Data for processing START

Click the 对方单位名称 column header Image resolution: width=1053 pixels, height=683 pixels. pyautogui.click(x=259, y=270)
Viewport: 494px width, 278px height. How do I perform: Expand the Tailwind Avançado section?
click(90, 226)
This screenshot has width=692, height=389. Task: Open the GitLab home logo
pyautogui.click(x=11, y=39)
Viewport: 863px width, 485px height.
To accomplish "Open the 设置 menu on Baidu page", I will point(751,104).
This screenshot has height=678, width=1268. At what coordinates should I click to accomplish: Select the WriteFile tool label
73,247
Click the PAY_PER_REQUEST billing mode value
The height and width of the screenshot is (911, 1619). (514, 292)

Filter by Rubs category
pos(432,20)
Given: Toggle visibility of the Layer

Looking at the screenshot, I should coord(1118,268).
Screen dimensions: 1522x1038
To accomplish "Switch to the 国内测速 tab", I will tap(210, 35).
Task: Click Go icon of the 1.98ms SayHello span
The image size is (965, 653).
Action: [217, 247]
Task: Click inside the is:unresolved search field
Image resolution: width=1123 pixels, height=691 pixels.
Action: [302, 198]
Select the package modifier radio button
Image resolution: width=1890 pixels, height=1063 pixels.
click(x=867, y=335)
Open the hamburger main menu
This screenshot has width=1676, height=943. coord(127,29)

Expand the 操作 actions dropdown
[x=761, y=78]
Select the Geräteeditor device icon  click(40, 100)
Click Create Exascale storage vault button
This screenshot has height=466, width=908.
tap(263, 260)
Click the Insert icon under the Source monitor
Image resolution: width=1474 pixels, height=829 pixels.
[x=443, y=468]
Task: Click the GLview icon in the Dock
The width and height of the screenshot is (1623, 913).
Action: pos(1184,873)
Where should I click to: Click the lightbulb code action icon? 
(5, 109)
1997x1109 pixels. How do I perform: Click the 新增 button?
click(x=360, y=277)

Data for processing END

#### [How to complete this task]
Would you repeat the lines from the one containing "Expand the 操作 actions dropdown" through the end of the data, exactly, with nothing before or after them?

#### [Your solution]
Expand the 操作 actions dropdown
[x=761, y=78]
Select the Geräteeditor device icon  click(40, 100)
Click Create Exascale storage vault button
This screenshot has height=466, width=908.
tap(263, 260)
Click the Insert icon under the Source monitor
Image resolution: width=1474 pixels, height=829 pixels.
[x=443, y=468]
Task: Click the GLview icon in the Dock
The width and height of the screenshot is (1623, 913).
Action: pos(1184,873)
Where should I click to: Click the lightbulb code action icon? 
(5, 109)
1997x1109 pixels. How do I perform: Click the 新增 button?
click(x=360, y=277)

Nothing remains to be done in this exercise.